ASSIGNMENT | In the data below, repeat the line containing "Screen dimensions: 540x377" and every following line exactly, up to and including the last line. Exclude pictures.

━━━━━ INPUT DATA ━━━━━

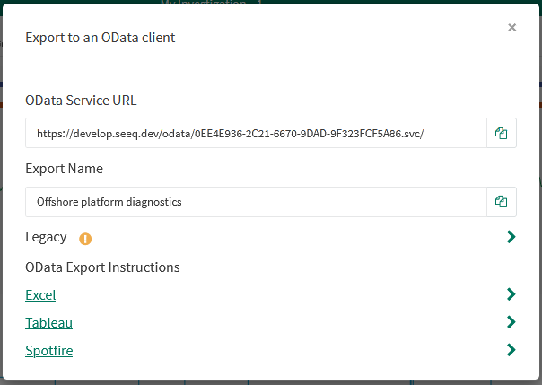Copy the Export Name to clipboard
Viewport: 542px width, 385px height.
click(502, 202)
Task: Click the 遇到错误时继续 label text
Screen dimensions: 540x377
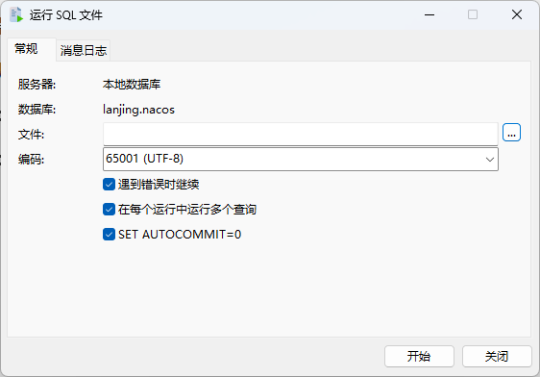Action: click(x=159, y=185)
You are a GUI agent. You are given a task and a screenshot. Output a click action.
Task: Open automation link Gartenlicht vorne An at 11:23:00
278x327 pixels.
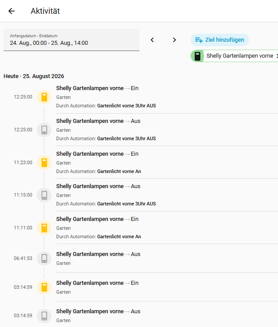tap(119, 171)
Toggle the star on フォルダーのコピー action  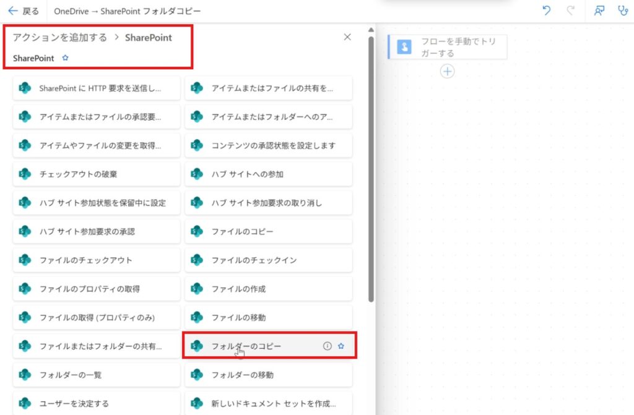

━━━━━

RESULT BELOW |
Screen dimensions: 540x377
Action: click(x=159, y=185)
You are a GUI agent. You are given a task and a screenshot. Output a click action.
Task: Open automation link Gartenlicht vorne An at 11:23:00
278x327 pixels.
tap(119, 171)
Toggle the star on フォルダーのコピー action  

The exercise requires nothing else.